### INSTRUCTIONS TO FOLLOW
Please change "Screen dimensions" to "Screen size" in everything from the line containing "You are a computer-use agent. Screen" through the end of the material, and keep the rest of those lines unchanged. Leave the pictures out of your answer.
⁂
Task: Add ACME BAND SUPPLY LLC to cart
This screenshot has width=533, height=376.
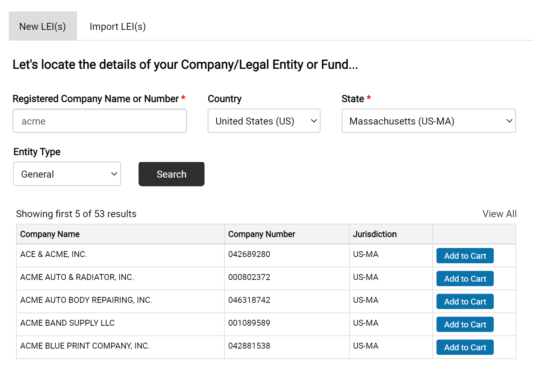Action: click(465, 324)
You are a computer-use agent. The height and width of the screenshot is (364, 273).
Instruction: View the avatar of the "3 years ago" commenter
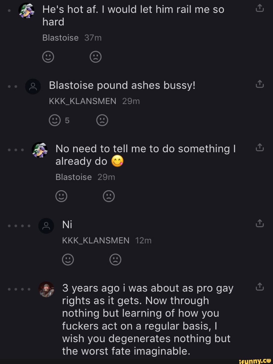(46, 289)
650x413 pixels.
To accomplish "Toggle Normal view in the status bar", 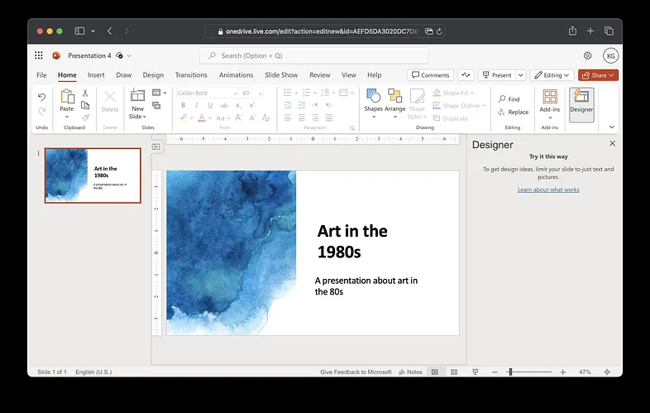I will pyautogui.click(x=434, y=372).
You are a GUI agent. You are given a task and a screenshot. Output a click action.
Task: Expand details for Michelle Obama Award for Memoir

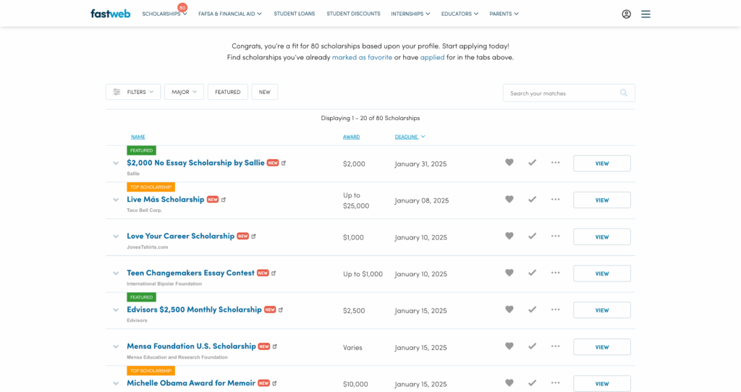pyautogui.click(x=116, y=383)

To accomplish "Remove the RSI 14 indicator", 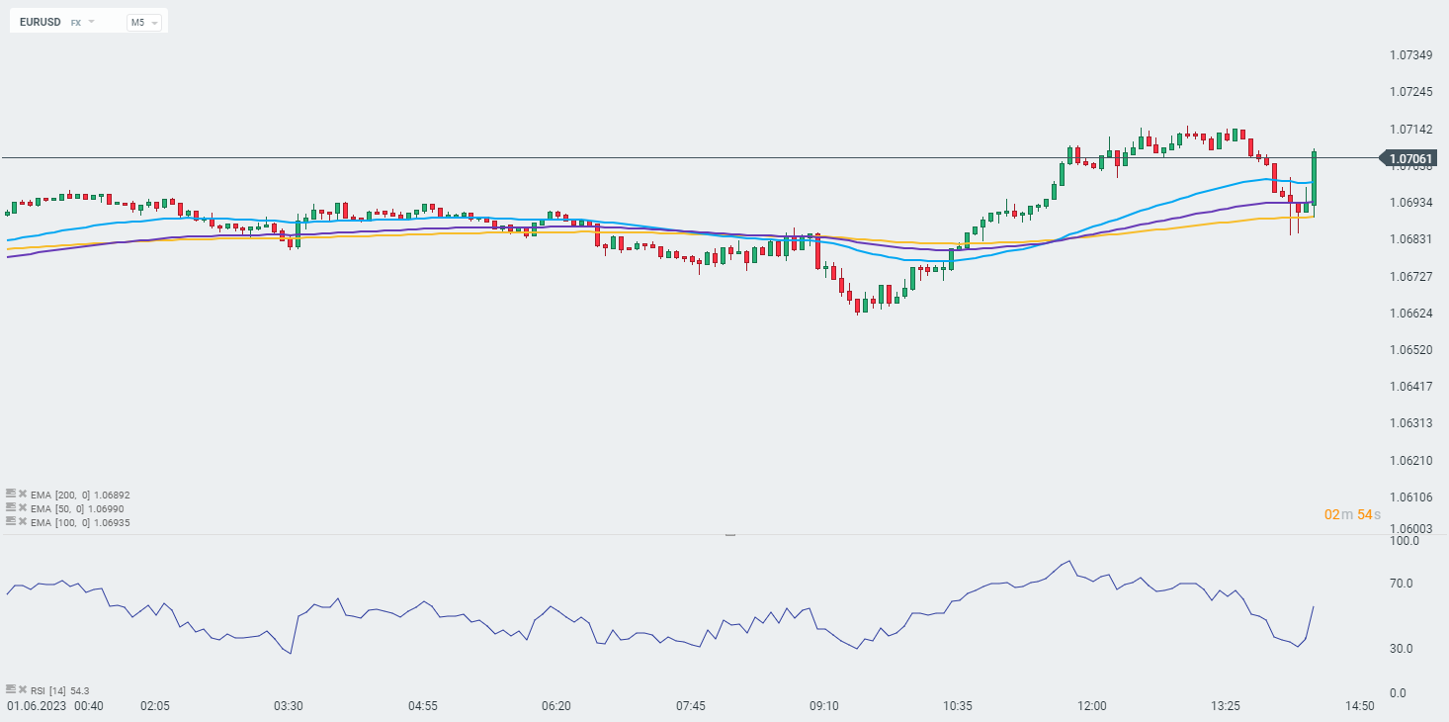I will [22, 689].
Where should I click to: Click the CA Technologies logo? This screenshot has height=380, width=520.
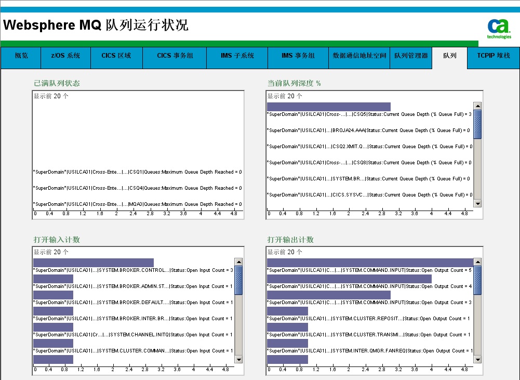pyautogui.click(x=498, y=28)
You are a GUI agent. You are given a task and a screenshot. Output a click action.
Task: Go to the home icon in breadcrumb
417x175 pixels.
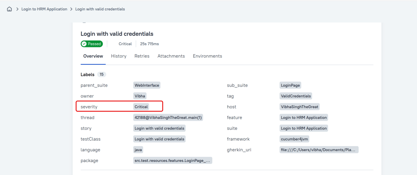(9, 9)
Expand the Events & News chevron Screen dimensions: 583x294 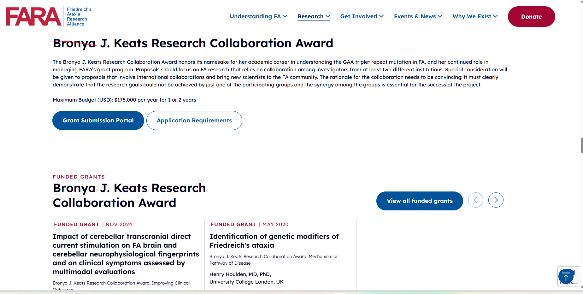(440, 16)
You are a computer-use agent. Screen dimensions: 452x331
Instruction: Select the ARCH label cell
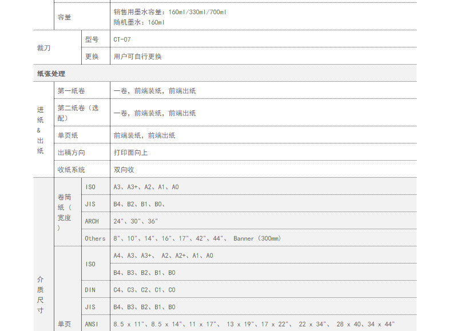point(92,221)
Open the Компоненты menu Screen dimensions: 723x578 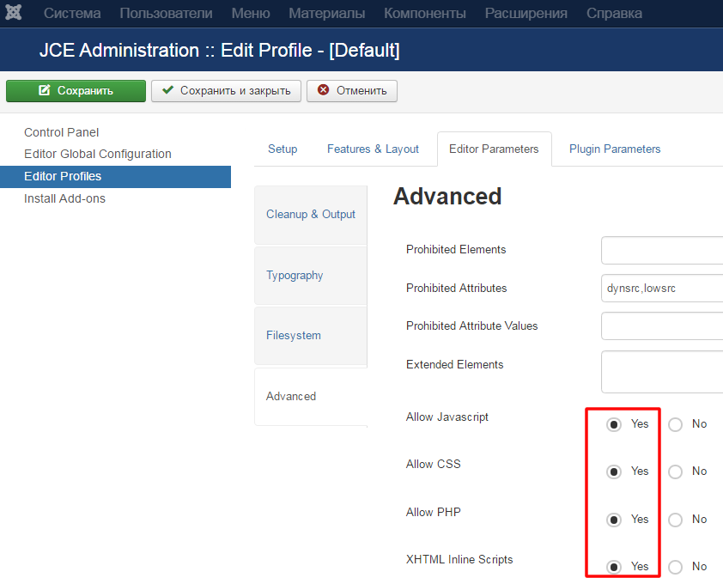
⁂
### RESULT OF THE TASK
You are a computer-use agent. Screen size: 452x331
Instruction: Select the ARCH label cell
point(92,221)
Open the Компоненты menu Screen size: 723x578 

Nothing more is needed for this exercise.